Your goal>
The answer should contain each record below, repeated exactly.

The records>
_____

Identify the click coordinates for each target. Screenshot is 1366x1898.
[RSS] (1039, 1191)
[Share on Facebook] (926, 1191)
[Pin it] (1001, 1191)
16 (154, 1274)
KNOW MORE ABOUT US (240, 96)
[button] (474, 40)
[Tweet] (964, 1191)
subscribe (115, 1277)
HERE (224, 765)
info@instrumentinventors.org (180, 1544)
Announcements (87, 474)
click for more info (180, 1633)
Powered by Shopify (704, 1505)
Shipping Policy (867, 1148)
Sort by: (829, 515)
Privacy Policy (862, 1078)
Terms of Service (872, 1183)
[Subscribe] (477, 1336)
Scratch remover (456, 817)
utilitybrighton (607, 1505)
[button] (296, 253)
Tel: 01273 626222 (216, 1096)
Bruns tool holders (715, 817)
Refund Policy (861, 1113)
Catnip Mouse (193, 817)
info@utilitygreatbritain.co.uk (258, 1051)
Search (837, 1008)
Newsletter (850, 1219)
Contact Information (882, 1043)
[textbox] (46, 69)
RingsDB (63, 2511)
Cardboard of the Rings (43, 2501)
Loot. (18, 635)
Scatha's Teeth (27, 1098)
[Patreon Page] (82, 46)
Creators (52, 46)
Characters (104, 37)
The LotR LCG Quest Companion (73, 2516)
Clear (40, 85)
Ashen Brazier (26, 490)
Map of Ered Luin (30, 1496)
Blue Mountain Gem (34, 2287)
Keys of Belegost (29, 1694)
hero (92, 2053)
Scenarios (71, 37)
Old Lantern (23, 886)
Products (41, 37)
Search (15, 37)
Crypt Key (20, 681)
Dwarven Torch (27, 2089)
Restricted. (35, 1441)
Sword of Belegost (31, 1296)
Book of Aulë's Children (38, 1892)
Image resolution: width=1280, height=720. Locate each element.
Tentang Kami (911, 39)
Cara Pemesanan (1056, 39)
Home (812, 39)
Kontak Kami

_____

Solved problem>
Identify the click coordinates for each target. Screenshot is 1366x1898.
[RSS] (1039, 1191)
[Share on Facebook] (926, 1191)
[Pin it] (1001, 1191)
16 (154, 1274)
KNOW MORE ABOUT US (240, 96)
[button] (474, 40)
[Tweet] (964, 1191)
subscribe (115, 1277)
HERE (224, 765)
info@instrumentinventors.org (180, 1544)
Announcements (87, 474)
click for more info (180, 1633)
Powered by Shopify (704, 1505)
Shipping Policy (867, 1148)
Sort by: (829, 515)
Privacy Policy (862, 1078)
Terms of Service (872, 1183)
[Subscribe] (477, 1336)
Scratch remover (456, 817)
utilitybrighton (607, 1505)
[button] (296, 253)
Tel: 01273 626222 (216, 1096)
Bruns tool holders (715, 817)
Refund Policy (861, 1113)
Catnip Mouse (193, 817)
info@utilitygreatbritain.co.uk (258, 1051)
Search (837, 1008)
Newsletter (850, 1219)
Contact Information (882, 1043)
[textbox] (46, 69)
RingsDB (63, 2511)
Cardboard of the Rings (43, 2501)
Loot. (18, 635)
Scatha's Teeth (27, 1098)
[Patreon Page] (82, 46)
Creators (52, 46)
Characters (104, 37)
The LotR LCG Quest Companion (73, 2516)
Clear (40, 85)
Ashen Brazier (26, 490)
Map of Ered Luin (30, 1496)
Blue Mountain Gem (34, 2287)
Keys of Belegost (29, 1694)
hero (92, 2053)
Scenarios (71, 37)
Old Lantern (23, 886)
Products (41, 37)
Search (15, 37)
Crypt Key (20, 681)
Dwarven Torch (27, 2089)
Restricted. (35, 1441)
Sword of Belegost (31, 1296)
Book of Aulë's Children (38, 1892)
Image resolution: width=1280, height=720. Locate each element.
Tentang Kami (911, 39)
Cara Pemesanan (1056, 39)
Home (812, 39)
Kontak Kami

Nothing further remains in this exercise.